(EXCERPTED RECORDS Opens)
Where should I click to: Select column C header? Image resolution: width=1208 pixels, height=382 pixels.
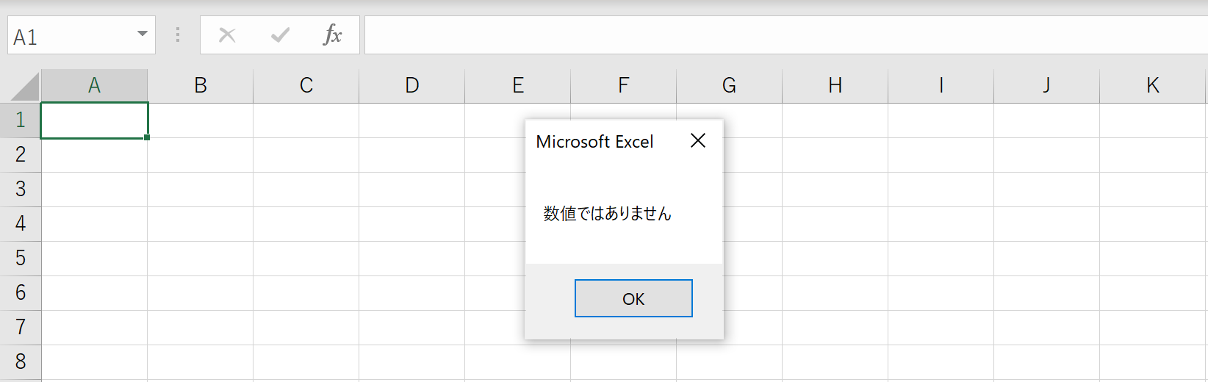pyautogui.click(x=306, y=86)
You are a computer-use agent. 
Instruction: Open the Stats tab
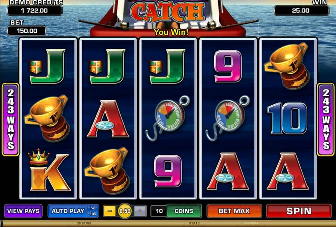coord(194,223)
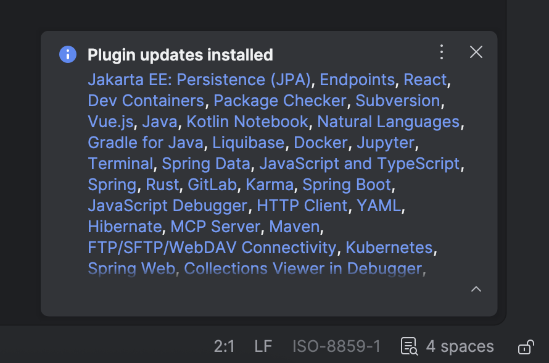Change line separator by clicking LF
The image size is (549, 363).
pyautogui.click(x=262, y=346)
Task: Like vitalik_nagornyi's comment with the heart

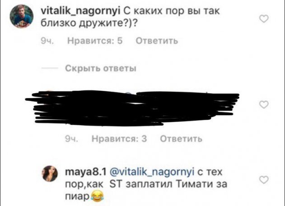Action: tap(264, 19)
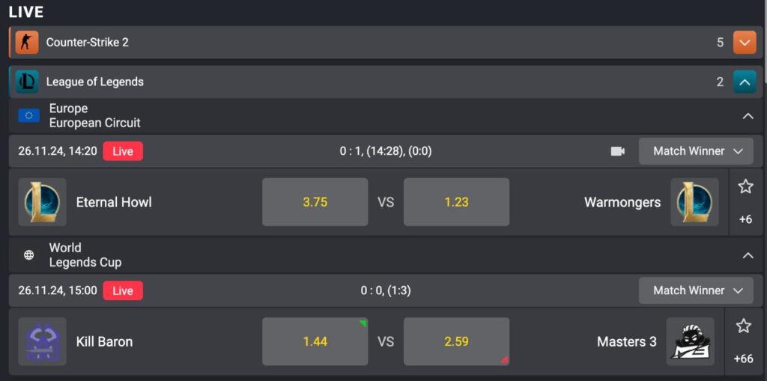The height and width of the screenshot is (381, 767).
Task: Click the Masters 3 team logo
Action: (x=690, y=341)
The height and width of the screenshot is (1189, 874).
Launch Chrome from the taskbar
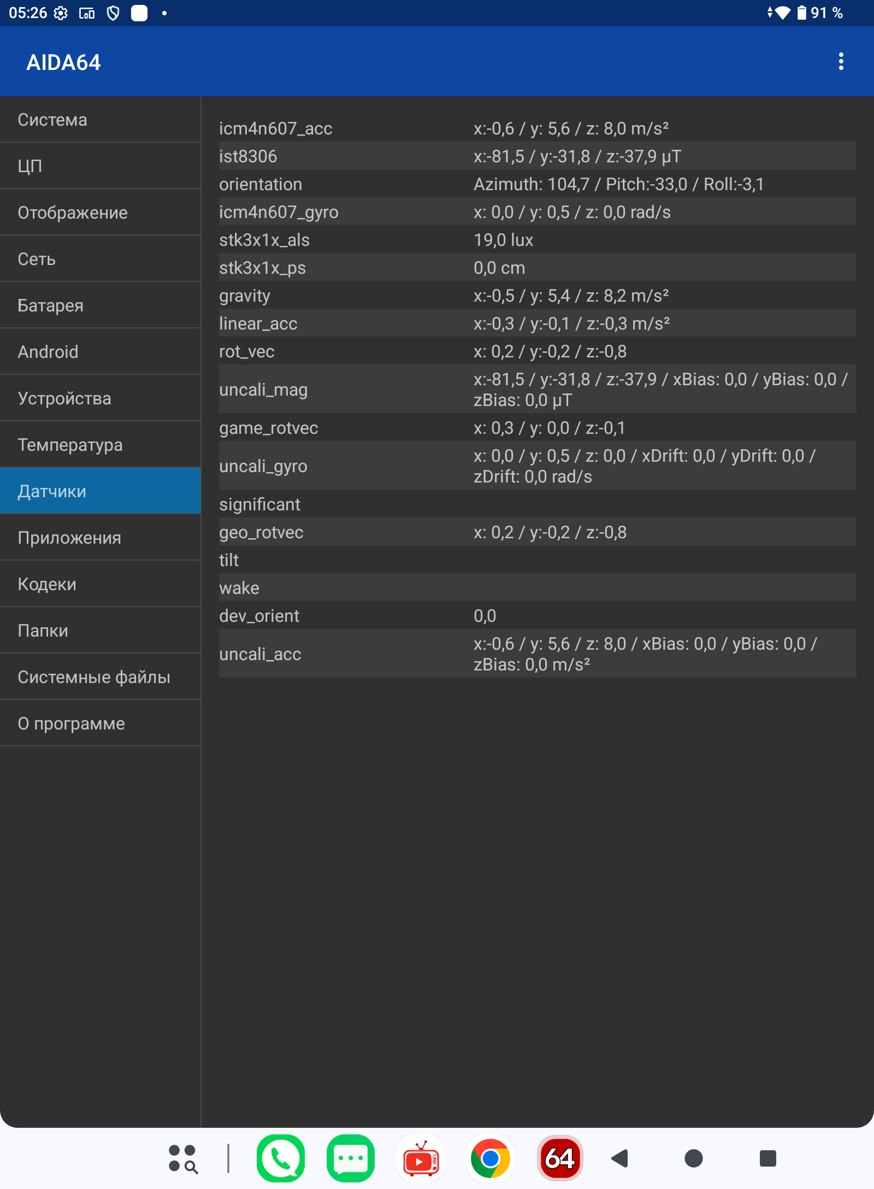pyautogui.click(x=491, y=1158)
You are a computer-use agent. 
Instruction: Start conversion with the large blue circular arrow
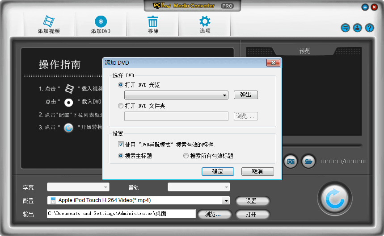[334, 199]
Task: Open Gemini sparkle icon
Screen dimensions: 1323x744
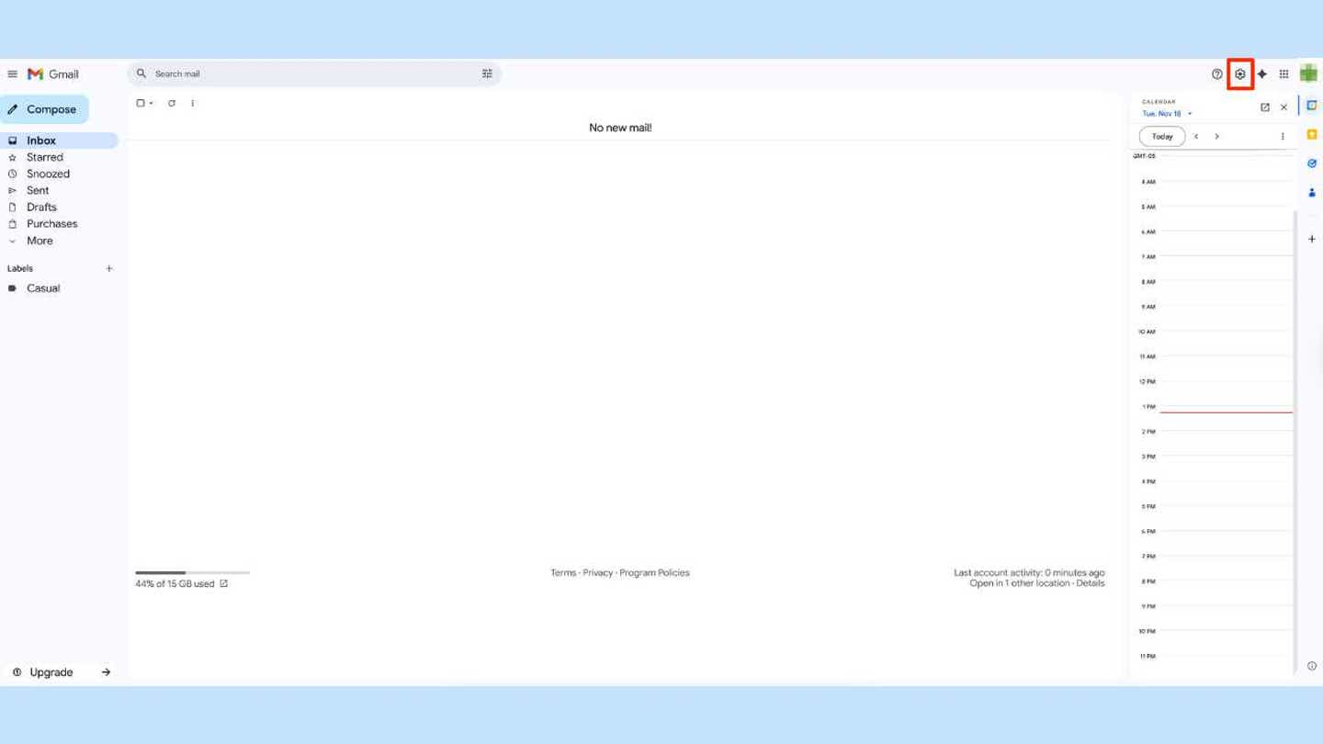Action: 1262,74
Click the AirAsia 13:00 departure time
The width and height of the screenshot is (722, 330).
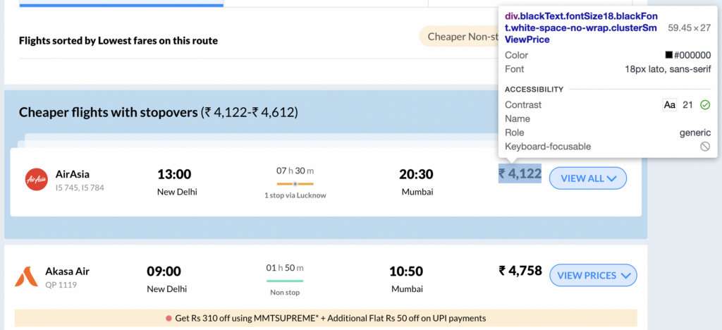tap(173, 174)
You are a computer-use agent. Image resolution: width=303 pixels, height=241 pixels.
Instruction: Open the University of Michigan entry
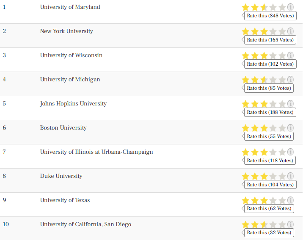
(EXCERPTED RECORDS Closes)
Exactly as they appear, print the lines of the listing above from its first line through the line that contains "You are a computer-use agent. Image", minus the pictures.

ANSWER TO THIS TASK »
Where should I click to: Select column C header? Image resolution: width=1208 pixels, height=382 pixels.
pyautogui.click(x=306, y=86)
You are a computer-use agent. 
Instruction: Open the Stats tab
coord(194,223)
Change line separator by clicking LF
The image size is (549, 363).
pyautogui.click(x=262, y=346)
Task: Like vitalik_nagornyi's comment with the heart

Action: tap(264, 19)
The height and width of the screenshot is (381, 767).
Task: Click the Masters 3 team logo
Action: (x=690, y=341)
The height and width of the screenshot is (1189, 874).
Launch Chrome from the taskbar
pyautogui.click(x=491, y=1158)
You are a computer-use agent. 
Instruction: Start conversion with the large blue circular arrow
[334, 199]
Task: Open Gemini sparkle icon
Screen dimensions: 1323x744
Action: 1262,74
Click the AirAsia 13:00 departure time
The width and height of the screenshot is (722, 330).
tap(173, 174)
You are a computer-use agent. Image resolution: width=303 pixels, height=241 pixels.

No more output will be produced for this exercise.